■ COSA FARE ■
**A)** Nel testo sull'Ebola in Sierra Leone, quanti medici sierraleonesi risultano morti?
**B)** Per favore, prosegui il testo sull'Ebola in Sierra Leone subito dopo la sua ultima frase.

■ TESTO ■

....

“L’impatto di questa epidemia va ben oltre il settore sanitario”, ne è convito il card. Turkson, che alla vigilia della sua partenza, evidenzia il caos in cui è precipitata l’“economia già fragile” della Sierra Leone, e i bisogni materiali e spirituali delle persone colpite e la necessità di sostenere anche gli operatori umanitari i sacerdoti impegnati sul campo. Tra questi è don Maurizio Boa, Giuseppino del Murialdo, da 20 anni missionario a Freetown, dove opera insieme ad altri quattro sacerdoti, a favore di ragazzi disabili e orfani, accolti nella “Murialdo Home” di Kissi, alla periferia della capitale.
R. – La situazione è un po’ strana, perché le cifre che il governo presenta sono in diminuzione, ma lo stesso governo ha decretato una mezza quarantena per tutta la Nazione, vietando le celebrazioni di Natale e di Capodanno. Quindi, sarà un Natale silenzioso: andare in chiesa e tornare a casa. Niente festa per le strade, niente preparazioni con Veglie notturne, come si usava fare, con canti, balli, preghiere. Niente, niente di tutto questo. Vuol dire che c’è ancora paura di contagio. E infatti, c’è. L’urlo delle sirene ci parla ancora di morte, ci parla ancora di problema presente in Sierra Leone. Anche perché abbiamo raggiunto il triste primato di essere il Paese più colpito dall’Ebola, in questo periodo. Ma. certo ora la situazione è migliore: il contagio è circoscritto. Si sta affrontando l’Ebola ad armi pari, se si può dire così: con medici preparati, con gente preparata ed anche ben disposta a lavorare nei Centri ospedalieri. Dieci medici sierraleonesi sono morti: è un grande sacrificio. Sono martiri ed eroi, perché hanno esposto la loro vita per il bene dei fratelli.
D. – Quali sono le zone del Paese più colpite?
R. – Ci troviamo in una situazione a macchia di leopardo. Alcune zone sono dichiarate libere, altre sono dichiarate ancora infette. Tutto Bombali District, Waterloo Camp e altre zone sono ancora zone infette e bisogna stare attenti. Però, c’è molta più speranza: grazie anche ad Emergency a cui è stata affidata la responsabilità della cura di Ebola in Sierra Leone, devo dire che c’è più ottimismo.

....

■ DATI FORNITI ■
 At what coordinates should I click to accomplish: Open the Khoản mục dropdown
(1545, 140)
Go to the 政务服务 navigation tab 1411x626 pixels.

....

■ RISPOSTE AI COMPITI ■
**A)** Dieci.

**B)**
D. – Riguardo agli aiuti: quindi, stanno arrivando, ma riescono ad essere distribuiti? Perché sappiamo che la Sierra Leone a causa di questa epidemia di Ebola sta soffrendo gravissimi problemi economici …
R. – Ci sono stati scandali di carattere di corruzione, ma ce ne sono dappertutto e non mi meraviglia: non mi meraviglia! I problemi sono due, e anche dopo Ebola saranno questi da affrontare: gli orfani che sono numerosissimi, e a volte non hanno proprio chi provveda a loro, chi li assista. Noi nel campo di Waterloo come Chiesa cattolica siamo molto presenti, in questo ambito. Poi ci sono le vedove con bambini. Aiuti, ne stanno arrivando, soprattutto di carattere medico. Nuovi Centri sono stati aperti e adesso non c’è più nessuno che muore per le strade o che aspetta un letto mentre è ammalato: no, no, queste cose non accadono più. Nessuno muore in casa o se muore in casa viene portato via subito. Quindi, gli aiuti ci sono di carattere umanitario e di personale qualificato. Si vede che c’è molta più attenzione.
D. – Lei diceva, sarà questo un Natale nel silenzio. Sarà importante quindi per la Sierra Leone sentire anche la solidarietà della Chiesa in tutto il mondo?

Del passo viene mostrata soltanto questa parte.